_Task instructions_:
Transcribe exactly, and without pictures, the lines from the one that contains "Where should I click to: Click" through the last line of the material.

++++ Data for this task ++++

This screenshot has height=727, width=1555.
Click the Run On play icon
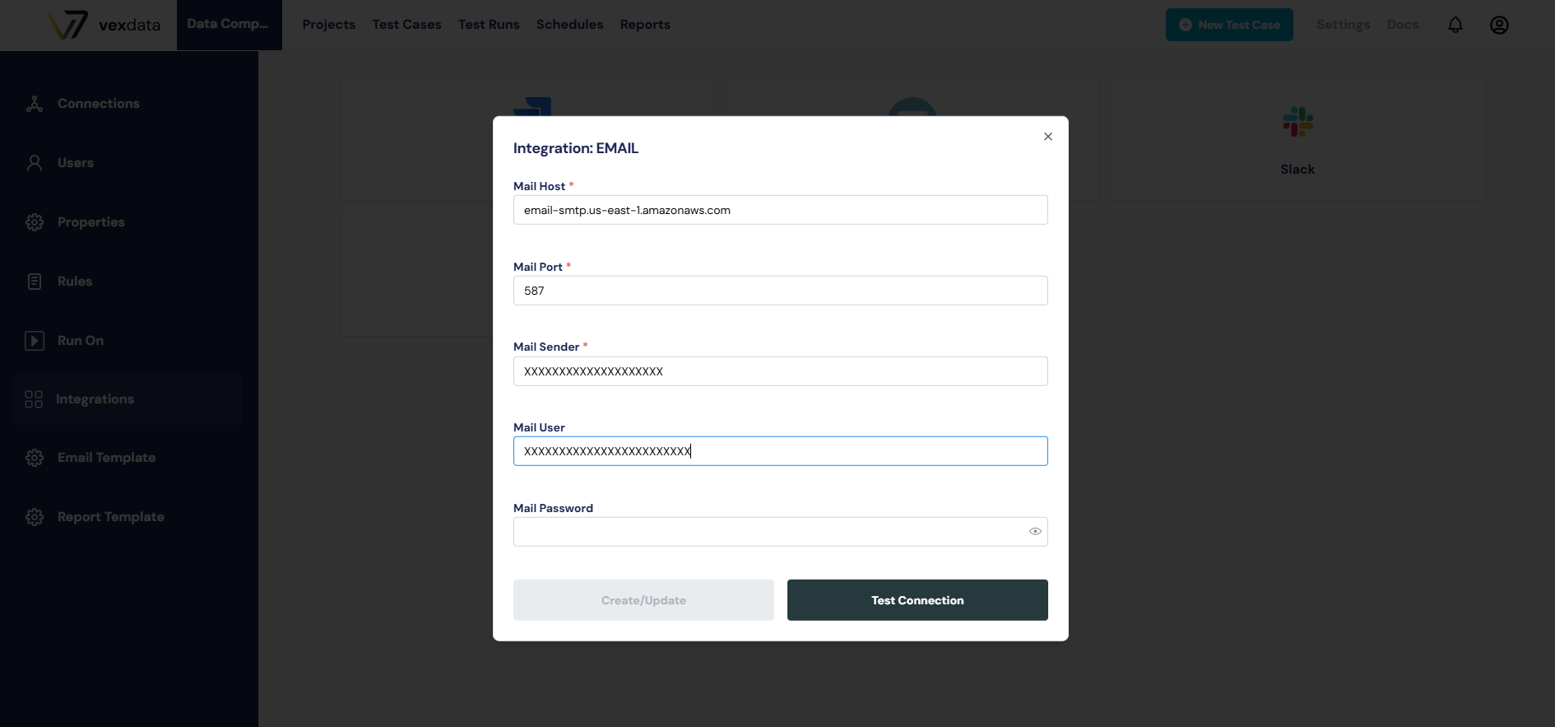pos(35,341)
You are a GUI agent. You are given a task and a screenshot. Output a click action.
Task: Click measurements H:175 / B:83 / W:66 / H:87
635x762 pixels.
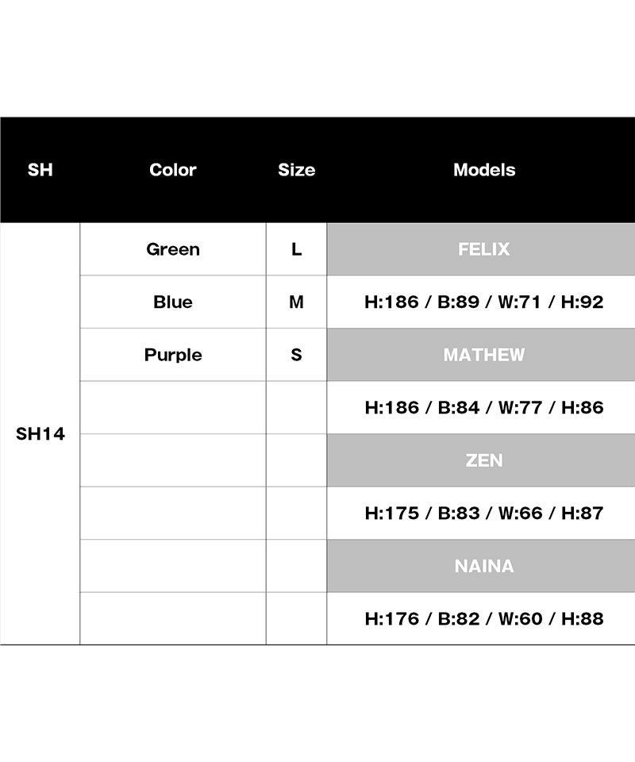[483, 514]
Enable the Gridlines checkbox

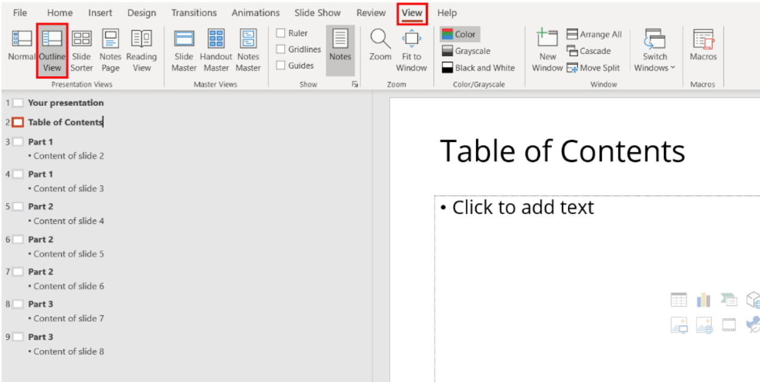[x=281, y=50]

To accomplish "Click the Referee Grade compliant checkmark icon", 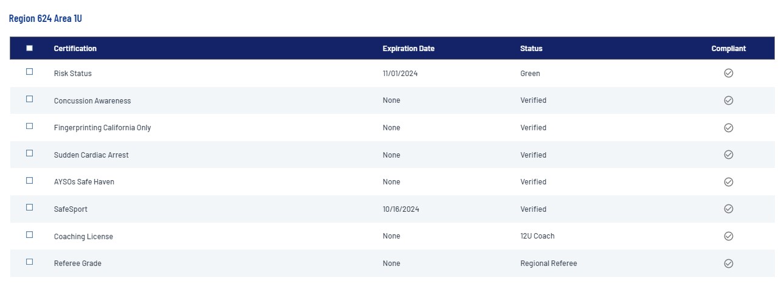I will [x=729, y=264].
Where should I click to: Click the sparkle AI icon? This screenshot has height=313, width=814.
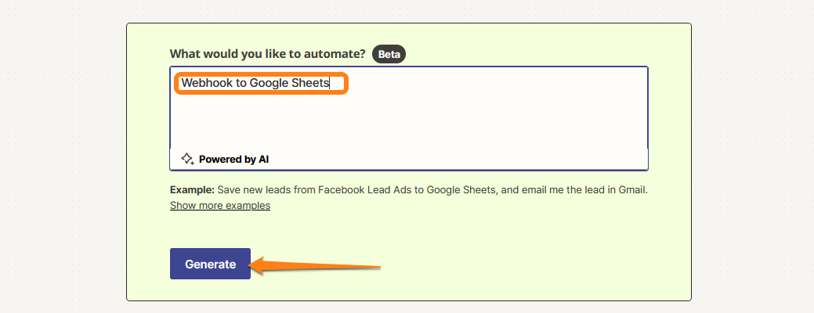[187, 159]
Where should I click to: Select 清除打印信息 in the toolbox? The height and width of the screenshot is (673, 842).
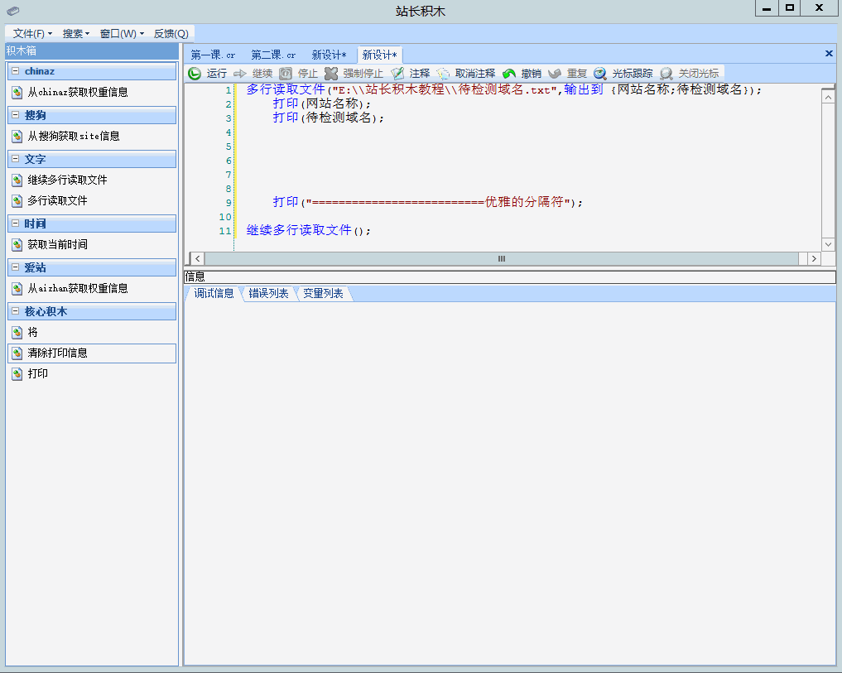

++++

_Task answer_:
Where should I click to: Click the sparkle AI icon? This screenshot has height=313, width=814.
[187, 159]
Where should I click to: Select 清除打印信息 in the toolbox? The height and width of the screenshot is (673, 842).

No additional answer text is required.